改めて考える、日本株の新値更新の意味
相場は市場参加者の多くが「高い高い」とうめきながら上がり、「安い安い」と言いながら下がることが少なくありません。というのも、相場は「これから起きること」を織り込みながら動く一方、多くの投資家(一部のプロを含む)は、経済紙などのメディアが報じる「過去に起きたこと」にフォーカスして売買している場合が殆どだからです。こうした相場への理解不足と誤ったアプローチが、多くの投資家とマーケットの「すれちがい」の背景にあるように思われます。
「相場が正しい」という謙虚さ
たとえプロの投資家であっても、相場を読み切って上手に立ち回ることは稀で、相場が動いてからその背景やファクトに気づくことが少なくありません。昨年2025年を振り返っても、アナリストが企業の業績予想の上方修正を始め、実際に業績が改善し、予想外の好決算に市場が沸いたのは、マーケットが大きく上昇した後、ないしは、上げ相場の「おいしい時期」が過ぎた後でした(図表3)。

冒頭で紹介した「早めの利食い」や「貪欲さへの戒め」についての相場格言も、「相場は何が起きるかわからない」「私たちは将来についてほとんど知らない」「強気、弱気の相場観も過去の事実に依拠した思い込みに過ぎない」といった謙虚さを持つことの大切さを説くものと言えそうです。

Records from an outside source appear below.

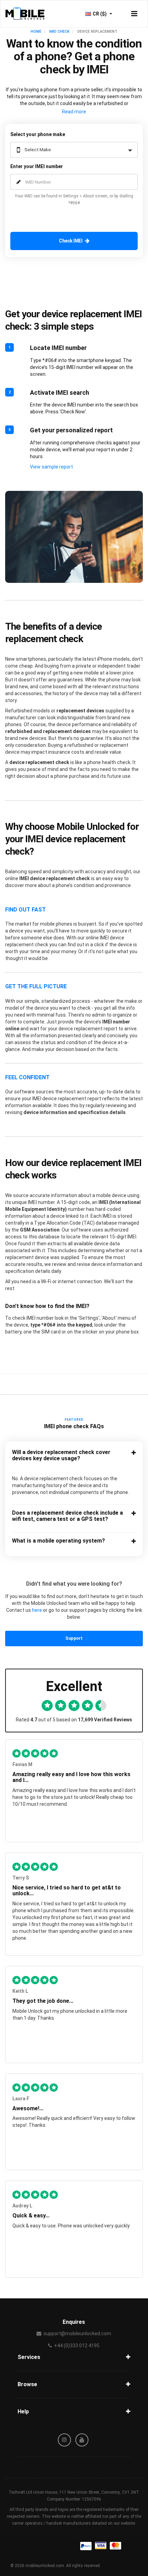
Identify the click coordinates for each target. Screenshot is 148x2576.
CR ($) (100, 14)
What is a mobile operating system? (58, 1541)
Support (74, 1638)
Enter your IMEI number (36, 166)
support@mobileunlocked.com (77, 2333)
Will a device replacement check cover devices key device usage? (61, 1455)
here (37, 1610)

改めて日本株の「現在地」を確認すると、①史上最高値を更新しながらレンジを切り上げる上昇相場で、②高い株価評価が続き、③強く明確な上昇トレンドが出現しているように見受けられます。
このため、相場が発するサインに謙虚な気持ちで向き合うなら、現在の「止まらない上昇相場」は、①私たちが気づいていない日本経済や日本企業の明るい未来を示唆しており、②高いバリュエーションはまだ明らかになっていない買い材料をマーケットが織り込み始めているためで、③明確な上昇トレンドが続いていることは市場の勢いの強さを示しており、軽はずみな売りは「踏み上げ(売り方の買戻し)相場」で痛い目に合うかもしれない、と考えておいた方が良さそうです。
今、目の前にある価格やマーケットの動きを冷静に受け入れ、その背景について様々な「仮説」に考えを巡らす謙虚さこそが、賢明な投資姿勢と言えそうです。そして、日々のメディアを賑わすニュースは、将来を予見するためのヒントというよりは、そうした「仮説」の答え合わせの材料に過ぎないように思われます。